*Assignment*. Whenever a line below mentions the word "code", that line should be copied.

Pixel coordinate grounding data

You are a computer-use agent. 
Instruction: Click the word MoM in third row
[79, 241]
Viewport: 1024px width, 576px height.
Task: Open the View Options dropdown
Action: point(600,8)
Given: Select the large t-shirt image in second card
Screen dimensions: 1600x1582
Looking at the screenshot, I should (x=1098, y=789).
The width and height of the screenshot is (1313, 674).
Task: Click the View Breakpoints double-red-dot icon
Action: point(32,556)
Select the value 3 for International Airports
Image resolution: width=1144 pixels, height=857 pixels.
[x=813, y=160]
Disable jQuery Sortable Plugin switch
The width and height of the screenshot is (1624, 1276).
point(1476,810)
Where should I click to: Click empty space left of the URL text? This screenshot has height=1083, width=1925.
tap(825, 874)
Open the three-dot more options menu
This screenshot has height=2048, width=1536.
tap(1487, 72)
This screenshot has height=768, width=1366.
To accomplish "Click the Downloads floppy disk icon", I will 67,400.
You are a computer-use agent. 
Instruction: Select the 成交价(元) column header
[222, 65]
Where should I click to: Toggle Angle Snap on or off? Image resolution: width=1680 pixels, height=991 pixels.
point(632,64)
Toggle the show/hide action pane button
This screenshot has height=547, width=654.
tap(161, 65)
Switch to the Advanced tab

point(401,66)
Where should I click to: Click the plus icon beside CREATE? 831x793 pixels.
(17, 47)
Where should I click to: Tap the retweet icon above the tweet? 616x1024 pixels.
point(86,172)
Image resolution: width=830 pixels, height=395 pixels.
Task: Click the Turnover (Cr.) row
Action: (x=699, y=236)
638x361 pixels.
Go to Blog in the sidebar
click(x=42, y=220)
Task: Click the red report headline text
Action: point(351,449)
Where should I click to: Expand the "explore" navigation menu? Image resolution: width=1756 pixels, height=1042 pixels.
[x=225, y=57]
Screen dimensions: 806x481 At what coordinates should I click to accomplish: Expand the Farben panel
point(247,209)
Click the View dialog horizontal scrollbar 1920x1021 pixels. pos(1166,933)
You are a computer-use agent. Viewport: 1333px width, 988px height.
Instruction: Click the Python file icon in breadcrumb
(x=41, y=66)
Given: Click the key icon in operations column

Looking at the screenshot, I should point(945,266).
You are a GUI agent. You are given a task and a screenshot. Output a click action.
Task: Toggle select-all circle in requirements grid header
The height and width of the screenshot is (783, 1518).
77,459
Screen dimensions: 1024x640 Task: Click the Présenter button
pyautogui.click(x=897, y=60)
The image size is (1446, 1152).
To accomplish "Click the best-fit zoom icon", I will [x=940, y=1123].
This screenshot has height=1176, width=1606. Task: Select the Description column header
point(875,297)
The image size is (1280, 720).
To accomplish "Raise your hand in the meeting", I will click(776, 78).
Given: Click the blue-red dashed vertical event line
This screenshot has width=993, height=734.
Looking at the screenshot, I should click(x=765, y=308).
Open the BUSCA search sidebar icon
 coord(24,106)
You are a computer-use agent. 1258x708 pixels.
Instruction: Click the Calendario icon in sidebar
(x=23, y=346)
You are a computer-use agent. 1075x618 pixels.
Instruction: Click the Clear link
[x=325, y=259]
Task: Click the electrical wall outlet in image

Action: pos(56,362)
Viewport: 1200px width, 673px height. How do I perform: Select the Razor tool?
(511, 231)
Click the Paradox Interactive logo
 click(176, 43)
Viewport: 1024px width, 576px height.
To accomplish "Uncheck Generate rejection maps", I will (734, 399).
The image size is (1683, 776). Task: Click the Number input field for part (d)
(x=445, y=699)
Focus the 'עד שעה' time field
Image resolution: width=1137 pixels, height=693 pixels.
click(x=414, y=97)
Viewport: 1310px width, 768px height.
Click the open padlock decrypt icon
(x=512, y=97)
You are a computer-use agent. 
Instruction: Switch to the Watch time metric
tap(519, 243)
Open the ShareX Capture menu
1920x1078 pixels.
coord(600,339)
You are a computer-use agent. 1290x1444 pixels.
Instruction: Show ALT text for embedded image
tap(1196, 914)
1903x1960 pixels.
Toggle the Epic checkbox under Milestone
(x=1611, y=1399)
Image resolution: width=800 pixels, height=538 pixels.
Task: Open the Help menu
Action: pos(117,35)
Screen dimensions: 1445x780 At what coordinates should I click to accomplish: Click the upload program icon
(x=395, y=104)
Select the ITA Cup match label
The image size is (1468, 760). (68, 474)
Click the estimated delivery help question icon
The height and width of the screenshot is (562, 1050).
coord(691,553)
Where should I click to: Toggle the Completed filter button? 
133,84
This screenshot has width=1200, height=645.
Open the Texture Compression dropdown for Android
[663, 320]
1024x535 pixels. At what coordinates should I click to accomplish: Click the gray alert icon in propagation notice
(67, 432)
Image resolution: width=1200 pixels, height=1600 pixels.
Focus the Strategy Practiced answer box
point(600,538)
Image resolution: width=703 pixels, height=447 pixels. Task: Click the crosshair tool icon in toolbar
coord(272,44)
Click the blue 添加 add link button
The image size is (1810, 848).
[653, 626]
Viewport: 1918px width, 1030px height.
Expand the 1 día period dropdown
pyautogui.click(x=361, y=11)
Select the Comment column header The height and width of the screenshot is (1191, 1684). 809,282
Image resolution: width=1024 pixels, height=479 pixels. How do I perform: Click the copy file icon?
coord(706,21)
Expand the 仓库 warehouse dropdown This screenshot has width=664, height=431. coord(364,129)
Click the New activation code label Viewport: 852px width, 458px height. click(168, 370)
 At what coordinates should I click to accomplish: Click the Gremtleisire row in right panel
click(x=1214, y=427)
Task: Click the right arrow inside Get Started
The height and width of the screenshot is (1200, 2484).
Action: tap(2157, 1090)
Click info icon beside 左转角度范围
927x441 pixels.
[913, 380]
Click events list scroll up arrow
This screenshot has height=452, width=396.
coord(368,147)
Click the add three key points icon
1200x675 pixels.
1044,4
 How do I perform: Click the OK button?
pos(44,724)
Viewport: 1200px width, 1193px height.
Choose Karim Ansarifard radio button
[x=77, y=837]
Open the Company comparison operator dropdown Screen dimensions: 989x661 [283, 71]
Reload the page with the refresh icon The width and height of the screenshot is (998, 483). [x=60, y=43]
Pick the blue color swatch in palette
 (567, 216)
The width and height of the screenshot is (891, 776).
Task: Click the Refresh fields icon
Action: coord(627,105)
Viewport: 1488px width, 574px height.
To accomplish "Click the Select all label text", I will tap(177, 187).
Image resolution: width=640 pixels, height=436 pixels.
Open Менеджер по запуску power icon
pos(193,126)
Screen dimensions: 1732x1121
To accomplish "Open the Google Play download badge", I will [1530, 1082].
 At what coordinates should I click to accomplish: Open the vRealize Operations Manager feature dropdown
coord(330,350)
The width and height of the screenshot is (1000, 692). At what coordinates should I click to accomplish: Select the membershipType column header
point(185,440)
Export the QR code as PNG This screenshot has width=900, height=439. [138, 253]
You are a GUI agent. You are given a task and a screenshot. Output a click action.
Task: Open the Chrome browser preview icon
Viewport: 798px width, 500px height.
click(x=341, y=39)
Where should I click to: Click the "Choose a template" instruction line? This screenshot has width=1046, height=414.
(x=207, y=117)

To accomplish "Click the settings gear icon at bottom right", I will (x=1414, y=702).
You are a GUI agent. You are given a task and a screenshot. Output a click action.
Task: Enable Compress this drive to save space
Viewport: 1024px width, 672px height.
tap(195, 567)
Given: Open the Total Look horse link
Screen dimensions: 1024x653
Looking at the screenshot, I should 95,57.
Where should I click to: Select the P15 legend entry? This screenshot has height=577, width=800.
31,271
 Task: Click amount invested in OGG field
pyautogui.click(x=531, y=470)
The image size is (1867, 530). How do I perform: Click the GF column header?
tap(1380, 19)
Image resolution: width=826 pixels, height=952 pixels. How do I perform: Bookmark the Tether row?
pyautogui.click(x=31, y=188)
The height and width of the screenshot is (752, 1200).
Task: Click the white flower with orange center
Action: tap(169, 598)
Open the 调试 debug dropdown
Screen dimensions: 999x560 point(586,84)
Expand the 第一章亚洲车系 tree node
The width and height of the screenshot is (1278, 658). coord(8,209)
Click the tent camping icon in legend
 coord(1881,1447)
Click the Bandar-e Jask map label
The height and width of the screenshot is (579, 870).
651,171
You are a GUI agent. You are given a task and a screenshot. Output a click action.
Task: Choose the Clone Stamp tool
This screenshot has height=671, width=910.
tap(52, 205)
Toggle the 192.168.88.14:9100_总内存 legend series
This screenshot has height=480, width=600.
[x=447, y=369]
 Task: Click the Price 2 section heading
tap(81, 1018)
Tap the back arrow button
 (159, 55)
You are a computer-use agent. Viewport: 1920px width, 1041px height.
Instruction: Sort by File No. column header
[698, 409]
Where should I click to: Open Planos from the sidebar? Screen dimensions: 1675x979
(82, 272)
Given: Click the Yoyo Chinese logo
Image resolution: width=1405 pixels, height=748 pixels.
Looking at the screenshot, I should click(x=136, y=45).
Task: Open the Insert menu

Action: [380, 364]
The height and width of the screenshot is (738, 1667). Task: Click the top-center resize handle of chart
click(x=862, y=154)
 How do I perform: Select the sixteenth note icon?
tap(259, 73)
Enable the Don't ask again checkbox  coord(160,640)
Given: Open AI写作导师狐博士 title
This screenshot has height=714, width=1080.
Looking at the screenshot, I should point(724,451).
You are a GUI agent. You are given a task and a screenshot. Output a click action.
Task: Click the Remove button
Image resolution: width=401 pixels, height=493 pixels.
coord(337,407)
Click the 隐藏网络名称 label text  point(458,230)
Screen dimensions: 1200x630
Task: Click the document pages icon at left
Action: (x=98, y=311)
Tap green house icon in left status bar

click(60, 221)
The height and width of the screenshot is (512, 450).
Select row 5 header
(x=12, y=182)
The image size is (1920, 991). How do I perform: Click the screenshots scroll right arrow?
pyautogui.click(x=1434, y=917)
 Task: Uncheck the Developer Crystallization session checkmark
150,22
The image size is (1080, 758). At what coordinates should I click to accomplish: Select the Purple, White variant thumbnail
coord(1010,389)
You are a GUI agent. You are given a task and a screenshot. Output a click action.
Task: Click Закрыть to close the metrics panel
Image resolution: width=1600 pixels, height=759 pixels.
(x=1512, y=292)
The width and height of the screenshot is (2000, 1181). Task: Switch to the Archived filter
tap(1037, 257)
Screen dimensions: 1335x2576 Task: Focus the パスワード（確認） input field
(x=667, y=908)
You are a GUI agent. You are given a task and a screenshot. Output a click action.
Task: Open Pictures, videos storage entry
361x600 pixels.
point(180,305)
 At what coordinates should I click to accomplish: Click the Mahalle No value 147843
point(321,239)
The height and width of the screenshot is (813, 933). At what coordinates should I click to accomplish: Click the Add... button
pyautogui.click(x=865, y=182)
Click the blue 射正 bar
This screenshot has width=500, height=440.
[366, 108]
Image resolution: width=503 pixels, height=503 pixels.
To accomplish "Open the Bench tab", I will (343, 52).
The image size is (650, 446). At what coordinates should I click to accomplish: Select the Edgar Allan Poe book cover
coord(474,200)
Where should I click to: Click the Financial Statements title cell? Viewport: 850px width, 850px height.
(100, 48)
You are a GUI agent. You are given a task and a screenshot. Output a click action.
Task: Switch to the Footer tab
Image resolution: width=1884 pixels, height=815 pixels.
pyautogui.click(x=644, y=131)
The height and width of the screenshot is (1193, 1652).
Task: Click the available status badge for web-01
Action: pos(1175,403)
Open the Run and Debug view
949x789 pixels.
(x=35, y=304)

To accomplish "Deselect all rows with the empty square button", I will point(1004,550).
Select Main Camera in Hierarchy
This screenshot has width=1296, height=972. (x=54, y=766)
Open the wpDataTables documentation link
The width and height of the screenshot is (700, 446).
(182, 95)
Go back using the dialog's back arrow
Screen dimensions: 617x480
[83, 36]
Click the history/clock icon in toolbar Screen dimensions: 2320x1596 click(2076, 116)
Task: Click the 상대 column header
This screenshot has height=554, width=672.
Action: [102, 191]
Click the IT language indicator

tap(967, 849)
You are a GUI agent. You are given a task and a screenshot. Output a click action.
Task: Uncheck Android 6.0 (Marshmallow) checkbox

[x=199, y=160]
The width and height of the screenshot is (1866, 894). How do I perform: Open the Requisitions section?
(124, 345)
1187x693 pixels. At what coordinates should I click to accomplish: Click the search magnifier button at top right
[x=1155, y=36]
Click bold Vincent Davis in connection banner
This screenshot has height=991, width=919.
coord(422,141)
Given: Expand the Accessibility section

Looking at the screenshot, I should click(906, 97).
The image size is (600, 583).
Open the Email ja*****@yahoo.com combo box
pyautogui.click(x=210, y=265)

*Solution for this problem*.
Click the New activation code label Viewport: 852px width, 458px height. click(168, 370)
Export the QR code as PNG This screenshot has width=900, height=439. [138, 253]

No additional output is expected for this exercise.